Griff was pale and desperate, shaking his head, pleading, “Stop! Mari!” But after a while, I couldn’t hear him. I couldn’t hear the crowd. I couldn’t hear anything but the sloshing of angry blood in my ears.

My breath dragged sharp claws through my lungs, and I coughed and spit out blood. Justice snapped a punch. My head kicked back, and sparks lit my vision.

Kill, my blood sang. Kill.

I gave myself over to the song. When Justice swung wide, leaving himself vulnerable, I darted forward and jabbed the knife into his left shoulder. I yanked it out. He sucked in a pained breath and spun away.

Griff, just beyond him, started to cry. He was probably crying because he was witnessing the death of his two best friends. Justice because I’d kill him, and me because after I’d killed Justice I wouldn’t be myself anymore.

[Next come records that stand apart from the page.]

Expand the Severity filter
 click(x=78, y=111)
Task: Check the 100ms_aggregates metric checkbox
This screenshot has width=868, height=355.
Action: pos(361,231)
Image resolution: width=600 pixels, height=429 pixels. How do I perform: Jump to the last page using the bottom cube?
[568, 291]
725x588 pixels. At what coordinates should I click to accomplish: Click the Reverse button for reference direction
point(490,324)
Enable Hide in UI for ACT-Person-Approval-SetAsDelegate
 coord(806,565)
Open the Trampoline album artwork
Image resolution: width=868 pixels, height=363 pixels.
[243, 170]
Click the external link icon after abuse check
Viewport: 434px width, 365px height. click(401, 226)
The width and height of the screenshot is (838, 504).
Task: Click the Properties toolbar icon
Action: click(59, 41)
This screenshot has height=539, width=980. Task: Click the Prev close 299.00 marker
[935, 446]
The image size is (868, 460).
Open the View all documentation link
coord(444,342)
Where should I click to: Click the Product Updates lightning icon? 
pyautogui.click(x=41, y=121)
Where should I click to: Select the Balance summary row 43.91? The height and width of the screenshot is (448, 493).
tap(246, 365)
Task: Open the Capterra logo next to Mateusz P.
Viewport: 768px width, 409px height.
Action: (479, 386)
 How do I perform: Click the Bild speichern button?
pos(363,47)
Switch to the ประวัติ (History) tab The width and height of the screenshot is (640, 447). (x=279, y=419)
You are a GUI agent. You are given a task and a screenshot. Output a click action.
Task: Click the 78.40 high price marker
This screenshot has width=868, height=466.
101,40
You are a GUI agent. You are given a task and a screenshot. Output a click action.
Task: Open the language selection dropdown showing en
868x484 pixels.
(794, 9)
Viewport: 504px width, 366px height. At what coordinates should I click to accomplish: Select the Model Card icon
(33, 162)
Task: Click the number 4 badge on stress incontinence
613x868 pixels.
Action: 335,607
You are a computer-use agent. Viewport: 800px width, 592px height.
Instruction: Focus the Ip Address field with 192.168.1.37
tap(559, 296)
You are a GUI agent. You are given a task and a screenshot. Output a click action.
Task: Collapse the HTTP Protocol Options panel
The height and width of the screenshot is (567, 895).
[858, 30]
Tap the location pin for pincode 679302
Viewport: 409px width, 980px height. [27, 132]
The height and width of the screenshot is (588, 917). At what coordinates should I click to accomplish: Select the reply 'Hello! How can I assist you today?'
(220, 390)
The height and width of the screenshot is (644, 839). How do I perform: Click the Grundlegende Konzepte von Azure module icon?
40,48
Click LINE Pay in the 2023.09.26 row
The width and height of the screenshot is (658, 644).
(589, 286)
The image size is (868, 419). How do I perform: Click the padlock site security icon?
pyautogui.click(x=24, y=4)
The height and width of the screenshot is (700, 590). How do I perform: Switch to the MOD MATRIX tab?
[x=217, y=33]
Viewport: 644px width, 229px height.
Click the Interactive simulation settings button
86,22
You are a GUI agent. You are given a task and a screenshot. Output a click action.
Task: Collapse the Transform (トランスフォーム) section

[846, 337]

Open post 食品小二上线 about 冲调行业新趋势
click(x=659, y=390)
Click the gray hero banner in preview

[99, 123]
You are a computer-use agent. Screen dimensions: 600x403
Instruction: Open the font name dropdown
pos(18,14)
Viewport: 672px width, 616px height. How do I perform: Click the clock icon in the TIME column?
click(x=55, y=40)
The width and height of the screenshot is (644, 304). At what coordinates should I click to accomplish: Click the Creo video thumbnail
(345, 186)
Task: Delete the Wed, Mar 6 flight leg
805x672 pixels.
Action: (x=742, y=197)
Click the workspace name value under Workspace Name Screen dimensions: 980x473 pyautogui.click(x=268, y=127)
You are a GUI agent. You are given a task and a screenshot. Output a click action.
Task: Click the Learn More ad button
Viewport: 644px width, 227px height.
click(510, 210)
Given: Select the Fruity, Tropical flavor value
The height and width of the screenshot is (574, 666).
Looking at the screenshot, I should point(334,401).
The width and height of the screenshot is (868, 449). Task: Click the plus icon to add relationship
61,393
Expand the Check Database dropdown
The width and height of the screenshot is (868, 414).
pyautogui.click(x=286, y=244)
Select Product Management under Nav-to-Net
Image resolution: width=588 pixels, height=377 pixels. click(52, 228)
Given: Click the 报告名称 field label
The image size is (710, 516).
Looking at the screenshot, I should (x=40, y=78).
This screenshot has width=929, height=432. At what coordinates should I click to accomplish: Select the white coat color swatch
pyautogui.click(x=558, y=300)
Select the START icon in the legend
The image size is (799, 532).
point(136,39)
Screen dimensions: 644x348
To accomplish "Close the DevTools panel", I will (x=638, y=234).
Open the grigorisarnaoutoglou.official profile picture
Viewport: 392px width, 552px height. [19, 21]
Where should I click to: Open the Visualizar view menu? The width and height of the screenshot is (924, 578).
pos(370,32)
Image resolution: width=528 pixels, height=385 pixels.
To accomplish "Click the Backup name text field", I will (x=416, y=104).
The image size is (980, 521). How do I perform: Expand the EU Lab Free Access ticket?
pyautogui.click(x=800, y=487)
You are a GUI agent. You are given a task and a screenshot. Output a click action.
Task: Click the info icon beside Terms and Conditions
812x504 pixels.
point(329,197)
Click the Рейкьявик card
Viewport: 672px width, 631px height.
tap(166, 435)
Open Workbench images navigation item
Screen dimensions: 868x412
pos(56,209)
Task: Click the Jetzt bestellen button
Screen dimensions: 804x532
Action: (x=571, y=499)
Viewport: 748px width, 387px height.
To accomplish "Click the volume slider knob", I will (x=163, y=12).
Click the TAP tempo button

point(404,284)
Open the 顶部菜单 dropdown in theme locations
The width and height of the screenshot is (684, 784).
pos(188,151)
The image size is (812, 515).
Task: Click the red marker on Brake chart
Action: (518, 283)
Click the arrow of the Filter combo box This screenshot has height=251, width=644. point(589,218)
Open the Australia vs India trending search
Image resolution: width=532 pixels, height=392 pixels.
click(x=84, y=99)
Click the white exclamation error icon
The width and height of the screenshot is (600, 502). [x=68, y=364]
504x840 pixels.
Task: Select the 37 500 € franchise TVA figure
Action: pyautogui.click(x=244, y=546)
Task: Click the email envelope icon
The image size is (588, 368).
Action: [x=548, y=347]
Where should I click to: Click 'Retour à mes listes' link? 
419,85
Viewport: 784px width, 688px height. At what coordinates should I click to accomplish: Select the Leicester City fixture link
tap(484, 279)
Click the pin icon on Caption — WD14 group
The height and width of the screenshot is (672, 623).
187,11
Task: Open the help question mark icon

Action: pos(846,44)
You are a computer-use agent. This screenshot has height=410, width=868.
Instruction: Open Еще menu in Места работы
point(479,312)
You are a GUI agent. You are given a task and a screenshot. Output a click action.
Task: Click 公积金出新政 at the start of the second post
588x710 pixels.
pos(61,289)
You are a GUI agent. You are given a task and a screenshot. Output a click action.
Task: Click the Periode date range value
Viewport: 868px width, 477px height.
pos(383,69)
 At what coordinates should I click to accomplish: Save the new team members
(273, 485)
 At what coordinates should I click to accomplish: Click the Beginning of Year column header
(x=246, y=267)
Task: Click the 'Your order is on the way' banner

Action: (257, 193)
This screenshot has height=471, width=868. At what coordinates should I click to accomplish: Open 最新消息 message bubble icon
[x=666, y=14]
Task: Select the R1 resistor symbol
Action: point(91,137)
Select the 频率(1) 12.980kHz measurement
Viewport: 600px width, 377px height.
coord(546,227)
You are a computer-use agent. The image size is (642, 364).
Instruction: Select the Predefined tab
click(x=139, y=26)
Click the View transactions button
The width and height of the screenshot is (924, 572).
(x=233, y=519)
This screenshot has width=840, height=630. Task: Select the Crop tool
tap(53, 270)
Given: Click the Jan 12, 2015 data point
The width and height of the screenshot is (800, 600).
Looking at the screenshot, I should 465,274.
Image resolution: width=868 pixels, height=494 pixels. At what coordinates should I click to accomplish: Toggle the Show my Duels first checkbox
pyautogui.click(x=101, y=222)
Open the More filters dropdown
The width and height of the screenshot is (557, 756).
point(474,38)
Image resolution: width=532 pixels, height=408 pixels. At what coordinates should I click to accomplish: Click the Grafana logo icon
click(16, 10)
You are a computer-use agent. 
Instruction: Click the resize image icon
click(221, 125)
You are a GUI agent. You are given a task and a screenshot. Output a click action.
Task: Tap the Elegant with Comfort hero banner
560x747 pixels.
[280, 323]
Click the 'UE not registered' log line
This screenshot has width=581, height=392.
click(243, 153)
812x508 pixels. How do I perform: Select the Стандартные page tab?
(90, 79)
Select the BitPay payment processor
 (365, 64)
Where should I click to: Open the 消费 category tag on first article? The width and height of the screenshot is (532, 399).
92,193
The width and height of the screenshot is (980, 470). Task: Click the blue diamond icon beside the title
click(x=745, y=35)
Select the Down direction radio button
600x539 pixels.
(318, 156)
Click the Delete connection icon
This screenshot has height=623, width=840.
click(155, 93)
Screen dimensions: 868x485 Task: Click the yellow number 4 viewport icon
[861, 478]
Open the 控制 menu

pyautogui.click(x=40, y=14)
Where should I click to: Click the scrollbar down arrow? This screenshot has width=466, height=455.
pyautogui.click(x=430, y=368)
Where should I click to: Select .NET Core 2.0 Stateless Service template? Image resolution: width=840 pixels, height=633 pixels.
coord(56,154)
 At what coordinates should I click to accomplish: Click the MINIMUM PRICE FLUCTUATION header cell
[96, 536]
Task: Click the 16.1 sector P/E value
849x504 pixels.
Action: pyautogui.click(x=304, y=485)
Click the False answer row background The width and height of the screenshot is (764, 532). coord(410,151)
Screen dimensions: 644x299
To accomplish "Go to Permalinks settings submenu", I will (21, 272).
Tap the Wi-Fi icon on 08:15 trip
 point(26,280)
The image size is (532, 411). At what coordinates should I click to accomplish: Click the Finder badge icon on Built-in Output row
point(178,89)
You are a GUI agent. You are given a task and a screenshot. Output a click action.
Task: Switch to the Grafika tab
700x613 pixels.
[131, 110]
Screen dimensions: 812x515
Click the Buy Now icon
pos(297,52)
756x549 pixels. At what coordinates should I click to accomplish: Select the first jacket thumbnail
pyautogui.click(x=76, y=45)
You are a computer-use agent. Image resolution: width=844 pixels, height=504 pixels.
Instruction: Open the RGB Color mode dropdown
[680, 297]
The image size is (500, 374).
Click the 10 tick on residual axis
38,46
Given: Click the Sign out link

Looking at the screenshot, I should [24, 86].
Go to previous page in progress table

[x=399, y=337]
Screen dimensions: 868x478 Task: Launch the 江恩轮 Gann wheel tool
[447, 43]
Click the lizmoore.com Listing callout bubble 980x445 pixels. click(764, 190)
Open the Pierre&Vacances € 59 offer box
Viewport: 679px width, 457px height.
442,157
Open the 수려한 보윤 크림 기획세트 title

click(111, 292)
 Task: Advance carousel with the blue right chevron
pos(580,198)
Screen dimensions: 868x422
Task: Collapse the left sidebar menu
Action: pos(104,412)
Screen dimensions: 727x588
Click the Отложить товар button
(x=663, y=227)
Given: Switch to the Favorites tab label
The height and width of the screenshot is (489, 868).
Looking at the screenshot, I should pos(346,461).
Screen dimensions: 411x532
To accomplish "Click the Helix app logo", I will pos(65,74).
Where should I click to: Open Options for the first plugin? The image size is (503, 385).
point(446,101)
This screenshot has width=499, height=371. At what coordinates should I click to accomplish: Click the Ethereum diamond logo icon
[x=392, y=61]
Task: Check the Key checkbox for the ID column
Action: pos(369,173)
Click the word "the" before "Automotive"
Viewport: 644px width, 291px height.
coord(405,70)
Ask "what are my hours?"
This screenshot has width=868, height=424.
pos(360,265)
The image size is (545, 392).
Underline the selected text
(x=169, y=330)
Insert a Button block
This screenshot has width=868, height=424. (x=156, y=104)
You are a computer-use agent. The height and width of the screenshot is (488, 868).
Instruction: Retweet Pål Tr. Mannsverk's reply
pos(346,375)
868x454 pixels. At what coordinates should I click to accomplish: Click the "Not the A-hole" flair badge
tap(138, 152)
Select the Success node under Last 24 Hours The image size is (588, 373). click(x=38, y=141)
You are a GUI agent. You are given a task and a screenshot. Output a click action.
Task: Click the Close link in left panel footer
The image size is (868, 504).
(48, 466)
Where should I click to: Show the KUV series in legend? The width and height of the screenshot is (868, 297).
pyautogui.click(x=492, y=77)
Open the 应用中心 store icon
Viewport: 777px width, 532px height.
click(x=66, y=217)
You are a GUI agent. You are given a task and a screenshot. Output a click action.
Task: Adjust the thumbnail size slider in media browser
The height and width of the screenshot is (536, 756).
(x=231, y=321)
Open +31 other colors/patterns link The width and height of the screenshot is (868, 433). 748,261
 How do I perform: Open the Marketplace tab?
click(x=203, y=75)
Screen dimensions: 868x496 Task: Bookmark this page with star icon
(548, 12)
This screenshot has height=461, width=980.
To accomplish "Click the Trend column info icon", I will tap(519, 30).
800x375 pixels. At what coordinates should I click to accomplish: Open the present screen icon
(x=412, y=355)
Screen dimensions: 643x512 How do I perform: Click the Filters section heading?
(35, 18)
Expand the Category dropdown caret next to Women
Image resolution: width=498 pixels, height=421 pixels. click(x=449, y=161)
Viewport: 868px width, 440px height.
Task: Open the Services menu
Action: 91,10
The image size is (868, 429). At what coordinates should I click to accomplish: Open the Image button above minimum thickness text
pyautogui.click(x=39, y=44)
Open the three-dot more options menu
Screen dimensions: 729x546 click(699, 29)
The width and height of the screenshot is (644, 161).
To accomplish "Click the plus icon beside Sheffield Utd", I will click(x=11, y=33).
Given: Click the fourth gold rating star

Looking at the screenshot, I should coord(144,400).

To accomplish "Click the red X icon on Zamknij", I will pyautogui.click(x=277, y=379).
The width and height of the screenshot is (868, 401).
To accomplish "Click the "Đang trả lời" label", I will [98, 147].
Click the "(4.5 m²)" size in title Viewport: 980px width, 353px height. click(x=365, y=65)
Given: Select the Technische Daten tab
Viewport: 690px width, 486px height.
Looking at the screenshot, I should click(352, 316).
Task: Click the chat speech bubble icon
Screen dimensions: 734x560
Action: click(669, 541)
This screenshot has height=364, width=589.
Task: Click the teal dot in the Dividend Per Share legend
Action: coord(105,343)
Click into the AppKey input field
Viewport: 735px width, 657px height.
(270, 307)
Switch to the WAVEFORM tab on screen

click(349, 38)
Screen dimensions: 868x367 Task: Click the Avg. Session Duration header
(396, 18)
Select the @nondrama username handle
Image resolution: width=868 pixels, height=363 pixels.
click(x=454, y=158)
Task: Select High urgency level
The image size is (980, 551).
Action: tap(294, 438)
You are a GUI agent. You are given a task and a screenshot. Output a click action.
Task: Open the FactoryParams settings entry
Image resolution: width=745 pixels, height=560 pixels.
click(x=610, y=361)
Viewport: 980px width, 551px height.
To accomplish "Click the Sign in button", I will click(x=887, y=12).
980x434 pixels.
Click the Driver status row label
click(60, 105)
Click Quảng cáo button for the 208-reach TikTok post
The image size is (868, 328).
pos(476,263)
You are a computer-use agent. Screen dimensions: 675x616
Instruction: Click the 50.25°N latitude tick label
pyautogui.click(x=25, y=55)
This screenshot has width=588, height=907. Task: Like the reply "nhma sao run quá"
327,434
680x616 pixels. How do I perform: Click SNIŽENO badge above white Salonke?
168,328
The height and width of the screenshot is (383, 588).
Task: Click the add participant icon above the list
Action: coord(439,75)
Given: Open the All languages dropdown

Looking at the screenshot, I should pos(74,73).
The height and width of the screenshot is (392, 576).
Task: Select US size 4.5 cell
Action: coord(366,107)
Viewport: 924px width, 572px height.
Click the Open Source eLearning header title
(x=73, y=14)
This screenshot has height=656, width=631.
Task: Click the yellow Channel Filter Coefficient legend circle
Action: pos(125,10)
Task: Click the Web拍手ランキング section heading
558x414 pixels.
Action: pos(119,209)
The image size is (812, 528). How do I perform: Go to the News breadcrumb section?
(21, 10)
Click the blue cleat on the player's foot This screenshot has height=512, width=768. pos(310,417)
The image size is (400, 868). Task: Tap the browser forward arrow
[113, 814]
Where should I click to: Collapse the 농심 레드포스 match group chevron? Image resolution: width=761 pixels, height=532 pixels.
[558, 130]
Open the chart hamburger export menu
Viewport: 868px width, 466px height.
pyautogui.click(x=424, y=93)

Justice wiped at the trail of blood running over his face and flung the liquid to the floor. The gray stone was stained crimson.

The room smelled less like roasted meat and herbs and more like copper tang, sweat, and unshed tears.

Justice was tired. I was tired. Jagger’s knife was slippery with blood but still thirsty.

Justice was dressed in his usual black, but even so, it was wet and glossy with blood. I’d cut him on his forehead, his shoulder, his forearms, and his back.

Every time I’d cut him, every time the blade had taken a bit of his life, I’d remembered something about him that I loved.

The way his smile came out at unexpected times, like the sun shining from behind fast-moving clouds.

The way his auburn hair stuck straight up in the back and refused to lie flat after he woke up, even if I smoothed it down at the breakfast table.

The way he always put his arm over my shoulders and tucked me close when he knew I needed a friend.

How, as a little boy, he’d saved moths from bright lights, mice from traps, and me from myself.

Once, when I was seven and he was ten, I’d hidden in Jagger’s office thinking I might be able to kill Jagger if only I tried very, very hard.

Being seven, I hadn’t thought about the fact killing Jagger would also kill me, Justice, and Griff.

My plan had been to drop the poison Assassin’s Blade into his Furtig.

Simple. Justice had found me in the office frozen in place.

I’d been stuck like that for hours. I couldn’t poison Jagger, but I also couldn’t leave.

Justice understood what had happened right away.

None of us could harm Jagger. Not in any way.

I was frozen in place with the active desire to harm him and the inability to do so.

It was a fail-safe built into the peculiar symbiosis of a leggerock and a nine.

I was going to be found out. We could hear Jagger coming down the hall.

He would find the poison. He would know my intent.

He would kill me. Instead of leaving me to Jagger’s wrath, Justice had grabbed the tiny bottle of Assassin’s Blade and swallowed enough poison to kill fifty men.

He’d died, disappeared, and taken all the evidence of how and why with him.

When Jagger asked Justice why he’d died, he told Jagger he’d poisoned himself because he wanted to see what it felt like.

Justice had saved me from endless torture and a horrific death.